According to the present invention, air escapes through the breathable cushioning material and the resin is injected into a large space inside the mold, making it possible to inject even lower viscosity resin at a lower pressure. Since it is used, it has elasticity and the seal at the cutting part is more reliable. Furthermore, since the core material of the flange part of the molded product is fiber or fiber composite material and cushioning material, less resin is required despite the thick wall, making the molded product inexpensive, quick to cure, and having a strong flange. is obtained. Furthermore, since a low-viscosity resin can be used, it is possible to have a high fiber content with good fluidity and impregnation properties, and it is also possible to create a fast-curing formulation, and because of the low pressure, press molds and molds are inexpensive. It is also possible to create a vacuum in the mold and raise the temperature of the resin using a slide seal device and vacuum pump before injecting the resin, allowing for even shorter molding times. There is also the advantage of being able to obtain products.

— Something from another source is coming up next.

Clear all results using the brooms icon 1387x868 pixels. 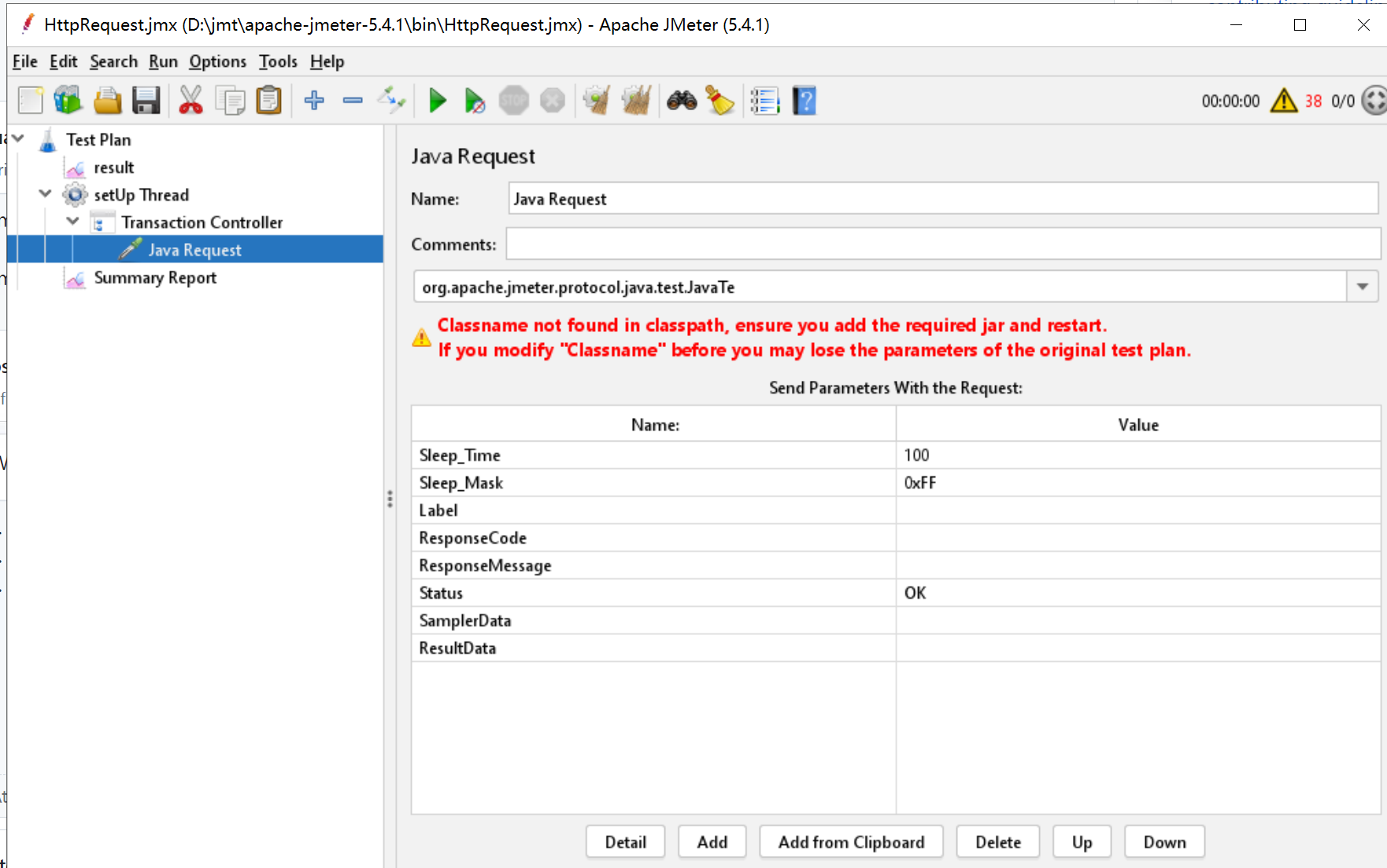(x=636, y=100)
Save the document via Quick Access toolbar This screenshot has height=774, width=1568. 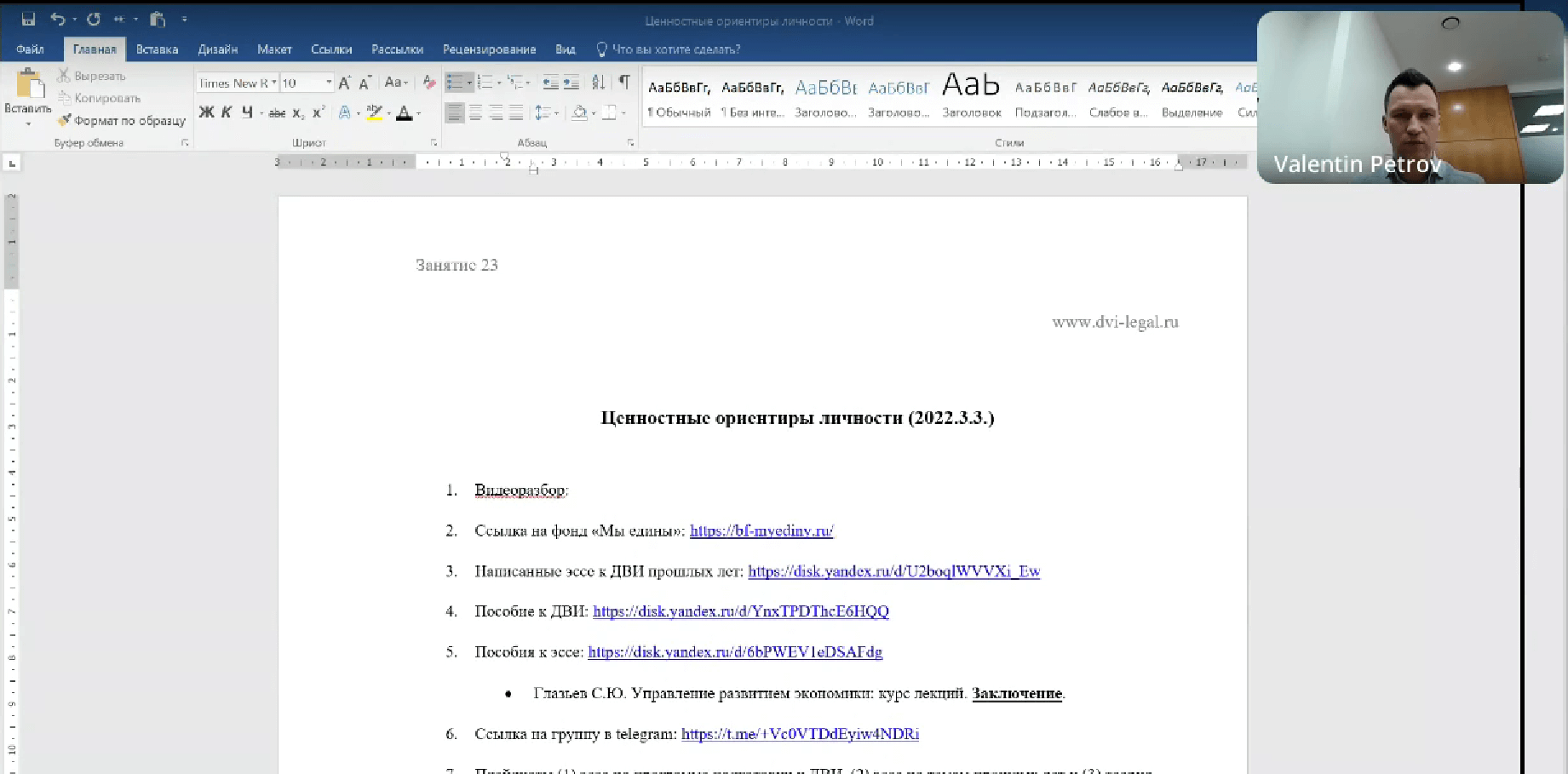(28, 18)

[Brief explanation of the drawing]

FIG. 1 is a sectional view of a main part of a cushioning material pressed by a cutting part of a mold, showing an embodiment of a molding method according to the present invention.

FIG. 2 is a cross-sectional view showing the state of the cutting part when the mold is completely closed from the state of FIG. 1;

FIG. 3 is a cross-sectional view showing an example different from FIG. 1, in which fibers or fiber composite materials are set and molded only on the upper side of the cushion material.

FIG. 4 is a schematic cross-sectional view showing a molding press/mold used in Examples.

[Explanation of symbols]

1...Press board surface
2... Upper mold (cavity) 3... Inlet
4...Lower mold (core) 5...Mold matching part
6... Cutting part 7... Flange part
8... Cushion material 9... Fiber or fiber composite material
10...Gap 11...Mold space
12...Support plate 13...Spring

Claims (3)

[Claims] Claim 1: A cushioning material having air permeability is placed directly on the lower mold or on the lower mold so as to be located from the mating part to the cutting part and the flange of a mold consisting of an upper mold and a lower mold. After placing the fiber or fiber composite material on the cushion material that has been placed in advance, and placing the fiber or fiber composite material on top of the cushion material, the cutting parts of the upper mold and the lower mold come into contact with the front and back sides of the cushion material. A method for molding a fiber-reinforced plastic molded article with flanges, characterized in that the molds are closed until they touch each other, resin is injected through an injection port, and after the resin is injected, the mold is completely closed and molded. 2. The method for molding a flanged fiber-reinforced plastic molded article according to claim 1, wherein the breathable cushioning material is a foam of polyethylene, polystyrene, phenol resin, or rubber. 3. The method for molding a flanged fiber-reinforced plastic molded product according to claim 1 or 2, wherein the fiber or fiber composite material is placed inside the cutout portions of the upper mold and the lower mold.